[Entries taken from a collection]
- Opening Delimiter -
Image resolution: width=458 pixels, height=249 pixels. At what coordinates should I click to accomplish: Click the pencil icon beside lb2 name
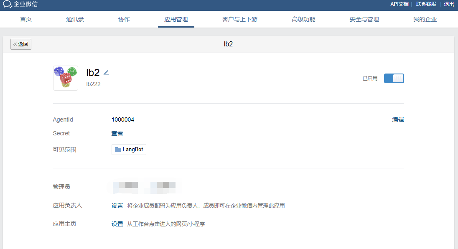[106, 73]
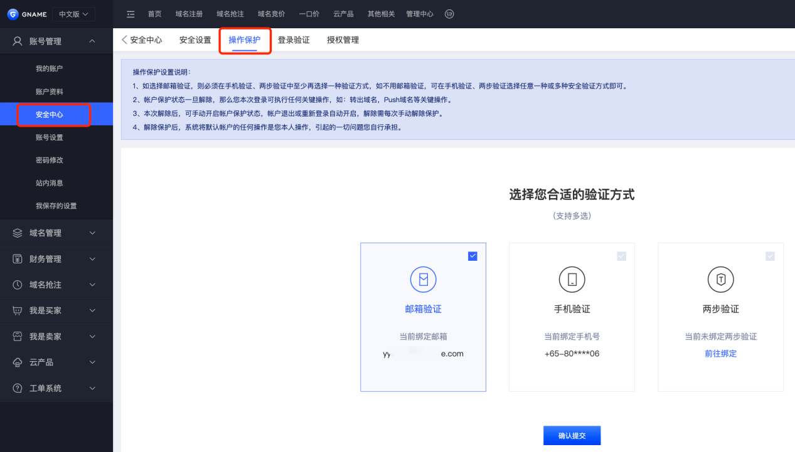
Task: Switch to the 登录验证 tab
Action: [x=294, y=40]
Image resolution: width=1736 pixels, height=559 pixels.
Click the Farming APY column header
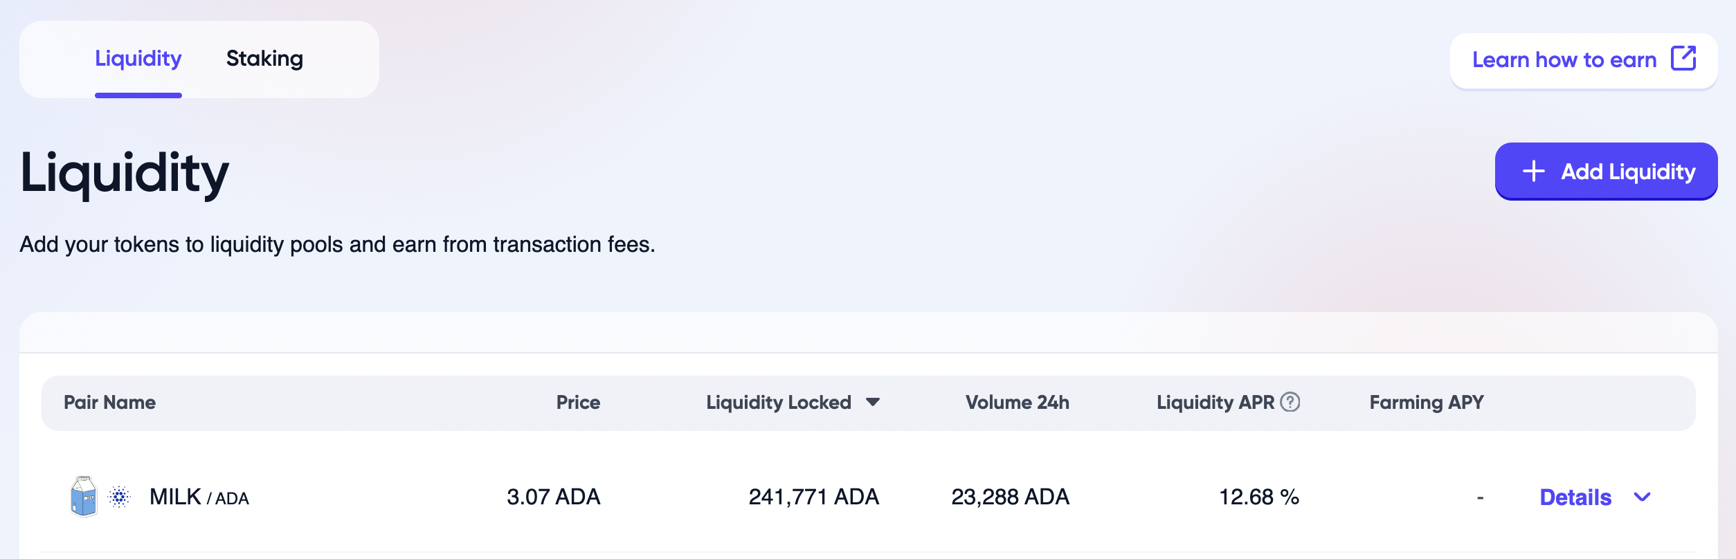(1426, 402)
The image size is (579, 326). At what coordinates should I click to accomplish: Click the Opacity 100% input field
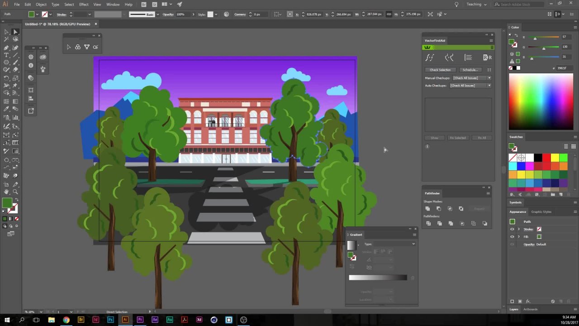coord(182,14)
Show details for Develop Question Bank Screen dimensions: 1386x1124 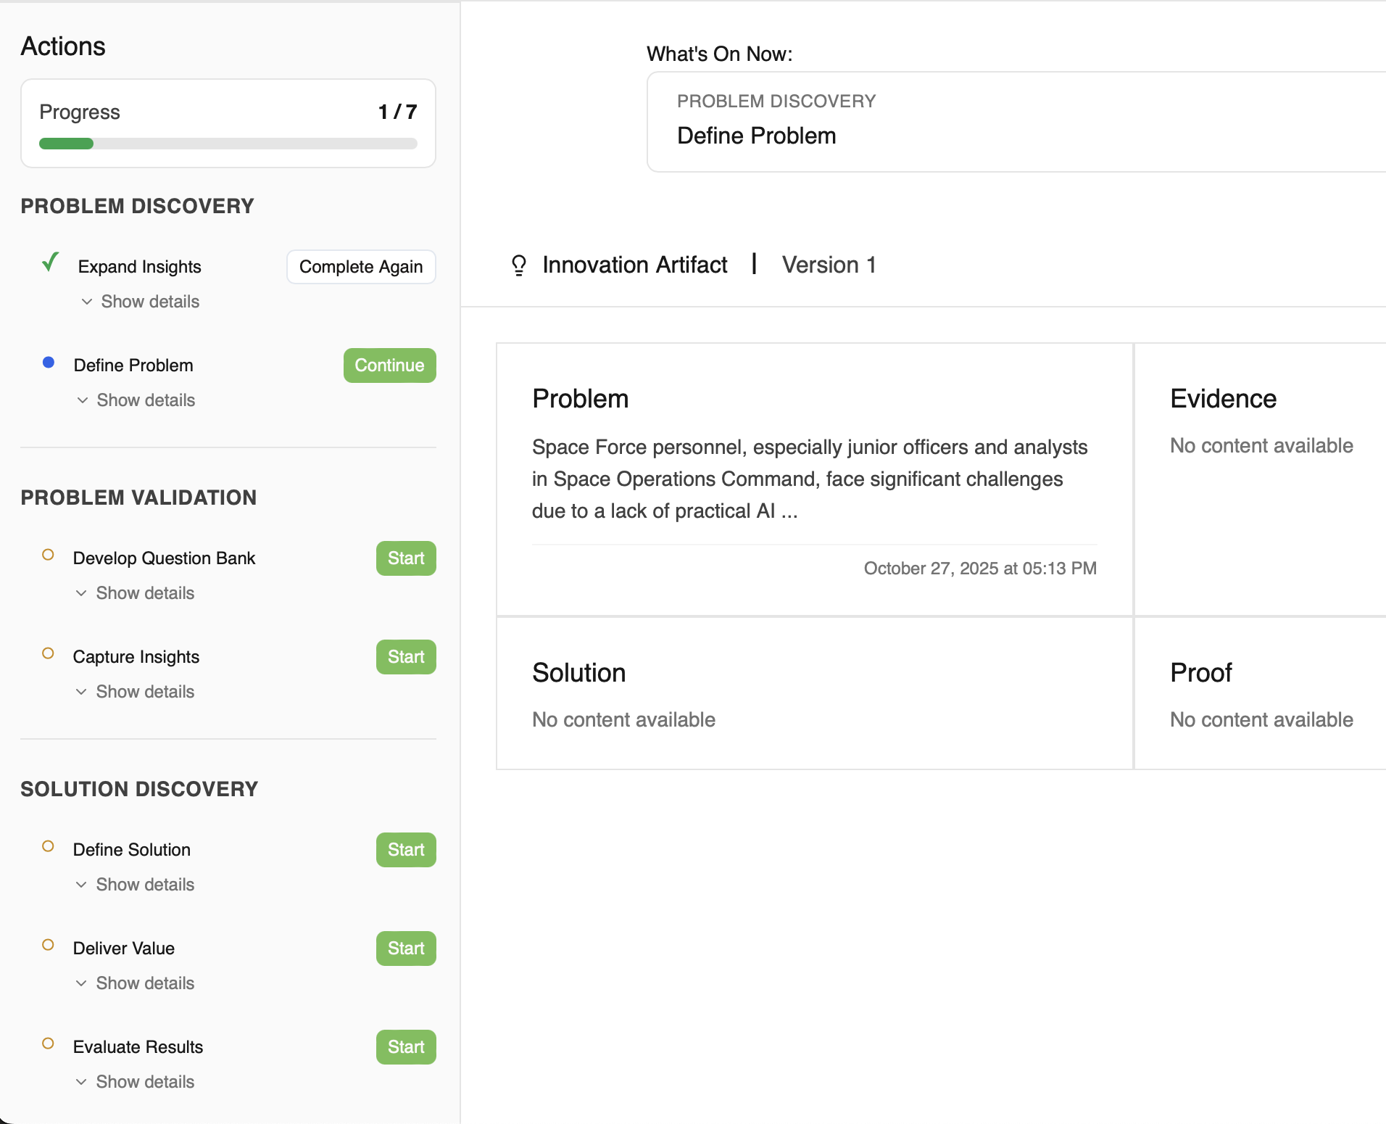(x=136, y=593)
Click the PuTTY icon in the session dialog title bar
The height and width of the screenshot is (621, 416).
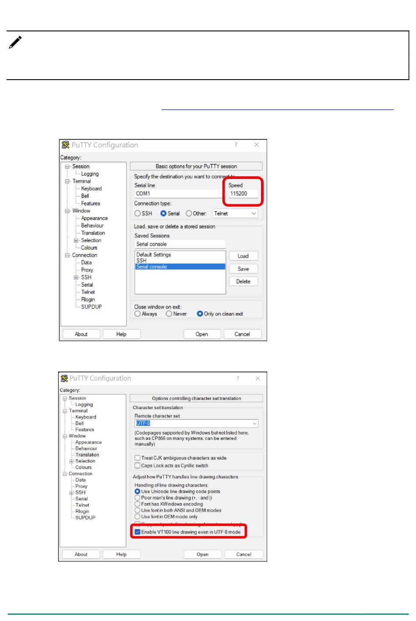coord(66,145)

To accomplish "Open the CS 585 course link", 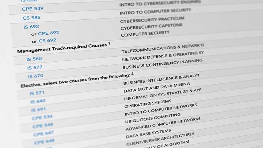I will [31, 18].
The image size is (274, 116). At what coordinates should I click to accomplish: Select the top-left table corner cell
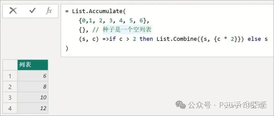coord(10,65)
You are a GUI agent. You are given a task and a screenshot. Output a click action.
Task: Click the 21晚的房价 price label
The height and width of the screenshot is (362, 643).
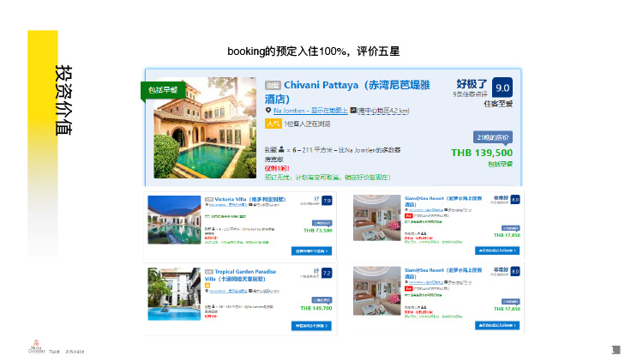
- Closing Delimiter -
• Task description
Looking at the records above, extract only the lines from the one with "You are a GUI" through the last line, exactly, with the pictures left out.

• Task response
You are a GUI agent. You are given a task and a screenshot. Output a click action.
Task: Click the 21晚的房价 price label
The height and width of the screenshot is (362, 643).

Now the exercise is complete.